Glucose Prediction with Long Short-Term Memory (LSTM) Models in Three Distinct Populations †
1
Ubiquitous and Personal Computing Lab, Faculty of Engineering, Kyoto University of Advanced Science (KUAS), Kyoto 615-8577, Japan
2
Institute of Industrial Science, The University of Tokyo, Tokyo 153-8505, Japan
*
Author to whom correspondence should be addressed.
†
Presented at The 11th International Electronic Conference on Sensors and Applications (ECSA-11), 26–28 November 2024; Available online: https://sciforum.net/event/ecsa-11.
Eng. Proc. 2024, 82(1), 87; https://doi.org/10.3390/ecsa-11-20513
Published: 26 November 2024
(This article belongs to the Proceedings of The 11th International Electronic Conference on Sensors and Applications)
Abstract
Diabetes mellitus is a chronic metabolic disorder characterized by the dysregulation of blood glucose, which can lead to a range of serious health complications if not properly managed. Continuous glucose monitoring (CGM) is a cutting-edge technology that tracks glucose levels in real time, providing continuous and detailed information about glucose fluctuations throughout the day. The CGM data can be leveraged to train deep learning models forecasting blood glucose levels. Several deep learning-based glucose prediction models have been developed for diabetes populations, but their generalizability to other populations such as prediabetic individuals remains largely unknown. Prediabetes is a condition where blood glucose levels are higher than normal but not yet high enough to be classified as diabetes. It is a critical stage where intervention can prevent the progression to type 2 diabetes. To fill in the knowledge gap, we developed Long Short-Term Memory (LSTM) glucose prediction models tailored to three distinct populations: type 1 diabetes (T1D), type 2 diabetes (T2D), and prediabetic (PRED) individuals. We evaluated the internal and external validity of these models. The results showed that the model constructed with the prediabetic dataset demonstrated the best internal and external validity in predicting glucose levels across all three test sets, achieving a normalized RMSE (NRMSE) of 0.21 mg/dL, 0.11 mg/dL, and 0.25 mg/dL when tested on the prediabetic, T1D, and T2D test sets, respectively.
1. Introduction
Diabetes mellitus is a disease characterized by elevated blood glucose levels due to impaired insulin production or insulin resistance. It is broadly classified into two primary types: type 1 diabetes (T1D), an autoimmune condition resulting in the destruction of insulin producing β-cells in the pancreas, and type 2 diabetes (T2D), which is predominantly associated with insulin resistance. Another increasingly common condition is prediabetes (PRED), characterized by higher-than-normal blood glucose levels that are not yet high enough to be diagnosed as diabetes. Often a precursor to T2D and cardiovascular diseases, PRED serves as a critical warning and a time point for intervention. It is usually diagnosed through measurements of glycated hemoglobin (HbA1c) when it is at a value of 5.7–6.4% [1].
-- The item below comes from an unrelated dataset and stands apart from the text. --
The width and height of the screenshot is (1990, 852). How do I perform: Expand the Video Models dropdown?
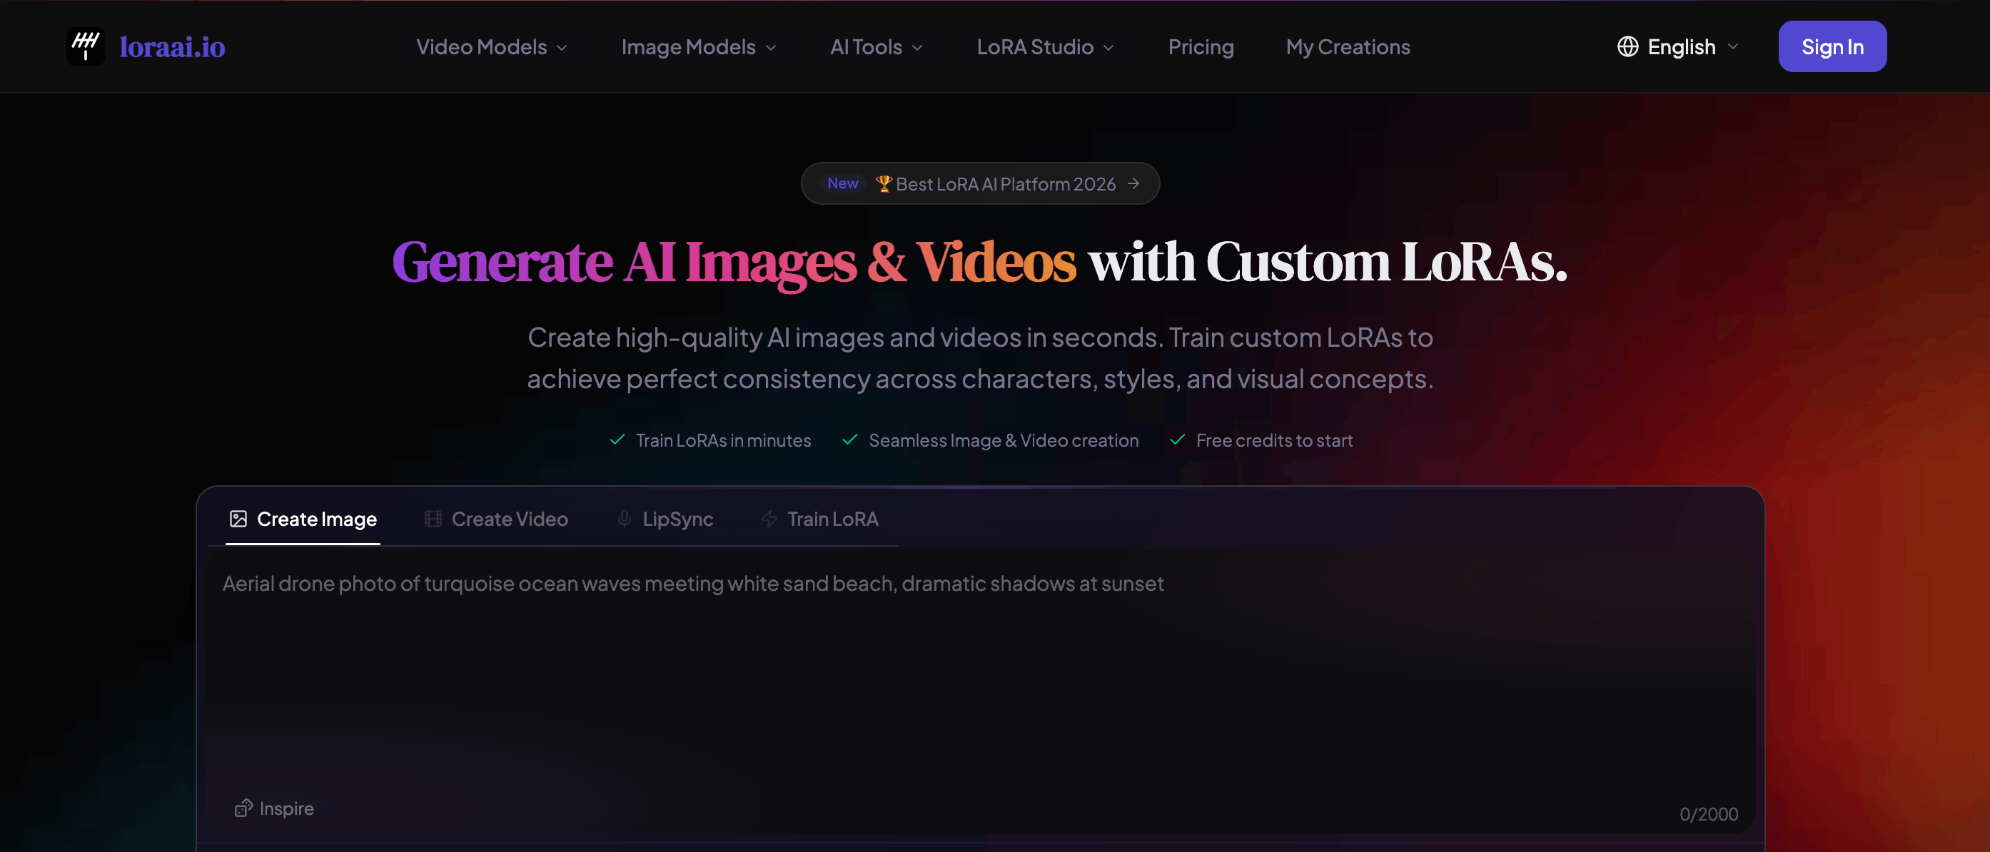[x=491, y=47]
Continuous glucose monitoring (CGM) is a method for tracking blood glucose levels in real time, providing a view of glucose trends and fluctuations throughout the day and generating a large amount of data. These data can be utilized to uncover insights into glycemic dynamics and their relationship to other aspects of human physiology and behavior [2,3]. Deep learning (DL) has emerged as a powerful technique to predict glucose based on CGM data in individuals with diabetes and thus be able to generate more accurate predictions. Long Short-Term Memory (LSTM) is a popular DL algorithm that can work with sequential and long-term CGM data, identifying complex patterns and relationships within the data and providing real-time glucose predictions [4]. These models have been widely used in subjects with T1D to predict glucose levels. On the other hand, there are few studies related to glucose prediction in the prediabetes population, highlighting the need for more studies targeting this population. Acknowledging the differences in glycemic dynamics across T1D, T2D, and prediabetes, we developed three LSTM models for three distinct populations and investigated the internal and external validation of the developed models on datasets of T1D and T2D subjects.
2. Materials and Methods
2.1. Dataset
Three databases were used in this study. For individuals with T1D, the Ohio dataset contains data from 12 individuals, of whom 58.3% are women and the mean age is 50 years. They were undergoing treatment with Medtronic Enlite 530G or 630G insulin pump, sourced by Medtronic located in Brampton, ON, Canada [5]. There is no information about the HbA1c values of this T1D cohort. Data collection spanned over 8 weeks using Medtronic Enlite CGM sensors, produced by Medtronic located in Brampton, Canada. Blood glucose levels were measured every 5 min. The second dataset has time series of blood glucose readings from 100 individuals, of which 44% are women and the average age is 60.1 years, with T2D, who wore for 3 to 14 days a FreeStyle Libre sensor, manufactured by Abbott located in Lake County, IL, USA. Glucose data were automatically stored in the sensor every 15 min [4]. After removing duplicated data, 92 people were included in the T2D dataset for model training and testing. The last dataset contains information collected from 16 prediabetic subjects, of whom 56.2% are female, using for 10 days a Dexcom G6, developed by DEXCOM based on San Diego, CA, USA [1]. Glucose readings were recorded every 5 min. The average of HbA1c of the prediabetic cohort was 41.5 mmol/mol.
2.2. Model Development
The LSTM models were developed to predict the glucose level at time t + 1 based on the glucose level at time t. Before fitting the dataset, the glucose data were scaled using MinMaxScaler from the scikit-learn version 1.6.0 with Python 3.11.5. The LSTM models were built using the Keras (version 2.12.0) and have 128 LSTM units, followed by a dense layer (150 units), dropout layer (0.20), dense layer (100 units), dropout layer (0.15), dense layer (50 units), dense layer (20 units), and a final layer with one unit (for prediction). ReLU was used as the activation function with the Adam optimizer. The loss was calculated in mean squared error (MSE) and later converted into root mean squared error (RMSE). They were trained for 200 epochs with a batch size of 32. The models were tuned using 5-fold cross validation.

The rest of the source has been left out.